[BEGIN]

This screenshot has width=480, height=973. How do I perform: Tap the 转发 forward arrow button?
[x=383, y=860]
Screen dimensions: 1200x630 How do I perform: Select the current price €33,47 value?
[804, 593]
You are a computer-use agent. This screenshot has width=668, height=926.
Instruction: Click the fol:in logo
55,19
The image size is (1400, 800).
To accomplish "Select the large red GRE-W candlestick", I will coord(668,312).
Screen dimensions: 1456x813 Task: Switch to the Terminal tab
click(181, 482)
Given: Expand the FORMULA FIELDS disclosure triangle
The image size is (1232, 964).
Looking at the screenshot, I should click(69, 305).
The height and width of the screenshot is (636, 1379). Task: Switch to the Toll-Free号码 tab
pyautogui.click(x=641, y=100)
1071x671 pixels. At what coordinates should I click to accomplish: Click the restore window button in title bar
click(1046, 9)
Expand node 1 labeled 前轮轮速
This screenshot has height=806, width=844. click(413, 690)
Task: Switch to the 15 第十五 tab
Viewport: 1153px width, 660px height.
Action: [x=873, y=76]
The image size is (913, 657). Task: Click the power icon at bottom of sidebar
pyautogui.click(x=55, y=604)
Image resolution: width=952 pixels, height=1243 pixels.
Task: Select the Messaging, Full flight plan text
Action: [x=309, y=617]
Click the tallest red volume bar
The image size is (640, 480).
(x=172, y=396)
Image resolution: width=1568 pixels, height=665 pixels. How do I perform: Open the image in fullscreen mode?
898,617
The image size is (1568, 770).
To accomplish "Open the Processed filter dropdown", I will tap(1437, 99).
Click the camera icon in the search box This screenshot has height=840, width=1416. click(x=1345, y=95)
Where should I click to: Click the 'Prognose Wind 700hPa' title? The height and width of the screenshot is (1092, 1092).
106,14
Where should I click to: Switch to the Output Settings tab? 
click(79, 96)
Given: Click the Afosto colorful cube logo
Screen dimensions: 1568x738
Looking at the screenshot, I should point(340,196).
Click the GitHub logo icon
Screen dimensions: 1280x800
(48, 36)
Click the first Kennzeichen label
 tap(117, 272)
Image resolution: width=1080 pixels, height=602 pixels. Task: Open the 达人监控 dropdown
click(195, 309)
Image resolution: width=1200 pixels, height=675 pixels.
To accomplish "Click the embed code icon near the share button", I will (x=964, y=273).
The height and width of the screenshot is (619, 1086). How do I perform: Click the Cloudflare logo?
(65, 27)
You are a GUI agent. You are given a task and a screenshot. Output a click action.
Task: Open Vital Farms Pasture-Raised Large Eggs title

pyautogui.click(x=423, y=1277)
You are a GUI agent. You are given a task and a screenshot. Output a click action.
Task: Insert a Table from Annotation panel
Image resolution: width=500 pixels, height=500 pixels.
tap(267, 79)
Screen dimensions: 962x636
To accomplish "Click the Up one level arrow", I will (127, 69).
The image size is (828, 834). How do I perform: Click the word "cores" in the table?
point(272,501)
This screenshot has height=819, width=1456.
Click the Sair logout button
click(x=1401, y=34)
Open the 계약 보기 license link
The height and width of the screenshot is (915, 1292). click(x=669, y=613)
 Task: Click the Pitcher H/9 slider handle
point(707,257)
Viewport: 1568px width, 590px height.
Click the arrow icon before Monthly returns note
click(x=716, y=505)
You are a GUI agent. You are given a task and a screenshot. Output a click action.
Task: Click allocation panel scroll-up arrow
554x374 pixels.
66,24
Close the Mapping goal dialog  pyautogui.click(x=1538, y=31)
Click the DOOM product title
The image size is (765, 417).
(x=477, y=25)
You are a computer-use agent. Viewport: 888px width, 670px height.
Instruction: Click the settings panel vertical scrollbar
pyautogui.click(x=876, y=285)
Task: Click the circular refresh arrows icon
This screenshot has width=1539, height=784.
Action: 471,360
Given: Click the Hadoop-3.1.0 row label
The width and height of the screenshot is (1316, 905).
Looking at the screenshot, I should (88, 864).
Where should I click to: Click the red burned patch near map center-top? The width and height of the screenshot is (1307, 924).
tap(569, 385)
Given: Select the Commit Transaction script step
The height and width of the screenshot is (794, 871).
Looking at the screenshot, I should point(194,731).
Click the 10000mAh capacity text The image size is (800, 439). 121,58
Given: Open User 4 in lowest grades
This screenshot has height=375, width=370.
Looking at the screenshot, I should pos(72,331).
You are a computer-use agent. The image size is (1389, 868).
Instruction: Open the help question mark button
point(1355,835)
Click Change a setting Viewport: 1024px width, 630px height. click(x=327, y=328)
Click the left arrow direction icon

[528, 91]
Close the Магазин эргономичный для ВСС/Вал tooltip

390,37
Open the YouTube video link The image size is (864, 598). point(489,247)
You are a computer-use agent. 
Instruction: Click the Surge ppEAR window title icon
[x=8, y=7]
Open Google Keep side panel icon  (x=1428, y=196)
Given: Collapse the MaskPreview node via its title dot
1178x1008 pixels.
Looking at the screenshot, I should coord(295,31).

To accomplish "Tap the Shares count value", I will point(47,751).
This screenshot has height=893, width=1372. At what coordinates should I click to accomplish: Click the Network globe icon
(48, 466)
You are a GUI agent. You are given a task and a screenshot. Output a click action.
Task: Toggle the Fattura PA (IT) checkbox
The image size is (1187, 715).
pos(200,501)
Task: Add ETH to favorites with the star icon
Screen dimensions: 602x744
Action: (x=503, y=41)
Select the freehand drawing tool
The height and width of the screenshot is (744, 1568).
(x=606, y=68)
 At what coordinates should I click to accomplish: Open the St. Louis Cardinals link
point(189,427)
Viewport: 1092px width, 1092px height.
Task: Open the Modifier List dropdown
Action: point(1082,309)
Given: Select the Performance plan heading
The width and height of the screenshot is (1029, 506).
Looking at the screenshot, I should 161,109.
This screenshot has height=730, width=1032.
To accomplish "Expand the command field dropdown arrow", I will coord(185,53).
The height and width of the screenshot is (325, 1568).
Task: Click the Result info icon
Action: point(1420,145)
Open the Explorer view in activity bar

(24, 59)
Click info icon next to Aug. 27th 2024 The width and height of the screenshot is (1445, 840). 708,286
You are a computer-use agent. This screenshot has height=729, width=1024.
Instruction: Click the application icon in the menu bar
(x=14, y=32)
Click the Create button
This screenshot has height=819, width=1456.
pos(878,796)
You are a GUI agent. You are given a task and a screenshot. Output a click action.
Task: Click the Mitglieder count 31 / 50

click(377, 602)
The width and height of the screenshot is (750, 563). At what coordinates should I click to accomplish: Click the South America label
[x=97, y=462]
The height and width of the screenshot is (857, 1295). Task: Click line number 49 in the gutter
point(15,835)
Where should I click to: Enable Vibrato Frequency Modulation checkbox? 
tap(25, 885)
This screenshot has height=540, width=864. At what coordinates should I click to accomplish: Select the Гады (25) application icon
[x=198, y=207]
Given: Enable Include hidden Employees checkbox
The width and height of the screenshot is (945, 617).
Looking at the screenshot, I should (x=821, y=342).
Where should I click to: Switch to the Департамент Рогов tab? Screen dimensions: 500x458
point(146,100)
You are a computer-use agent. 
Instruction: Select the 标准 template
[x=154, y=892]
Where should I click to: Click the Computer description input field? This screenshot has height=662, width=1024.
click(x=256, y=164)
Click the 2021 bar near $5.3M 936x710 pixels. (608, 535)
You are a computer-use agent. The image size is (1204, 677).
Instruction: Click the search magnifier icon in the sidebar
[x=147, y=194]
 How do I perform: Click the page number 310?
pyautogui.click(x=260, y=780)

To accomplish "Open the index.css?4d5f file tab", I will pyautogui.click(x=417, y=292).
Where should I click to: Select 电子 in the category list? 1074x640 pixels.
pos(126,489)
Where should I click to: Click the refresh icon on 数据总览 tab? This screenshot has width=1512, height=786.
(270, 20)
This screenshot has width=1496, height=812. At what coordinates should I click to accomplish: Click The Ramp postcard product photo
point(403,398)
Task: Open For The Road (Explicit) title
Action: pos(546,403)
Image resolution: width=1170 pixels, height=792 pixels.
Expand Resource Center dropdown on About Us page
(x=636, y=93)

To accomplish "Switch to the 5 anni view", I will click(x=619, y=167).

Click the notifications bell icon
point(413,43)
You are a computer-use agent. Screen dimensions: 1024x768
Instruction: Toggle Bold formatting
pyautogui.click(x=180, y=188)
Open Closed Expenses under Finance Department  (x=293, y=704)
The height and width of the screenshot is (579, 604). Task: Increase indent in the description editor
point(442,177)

[END]

◆ What to work on ◆
Can you reproduce everything in the listing from the line containing "Screen dimensions: 962x636" down to the line containing "point(707,257)", switching "logout" to "sign-out" and leaving everything else unchanged?

◆ Expected answer ◆
Screen dimensions: 962x636
To accomplish "Click the Up one level arrow", I will (127, 69).
The image size is (828, 834). How do I perform: Click the word "cores" in the table?
point(272,501)
This screenshot has height=819, width=1456.
Click the Sair sign-out button
click(x=1401, y=34)
Open the 계약 보기 license link
The height and width of the screenshot is (915, 1292). click(x=669, y=613)
 Task: Click the Pitcher H/9 slider handle
point(707,257)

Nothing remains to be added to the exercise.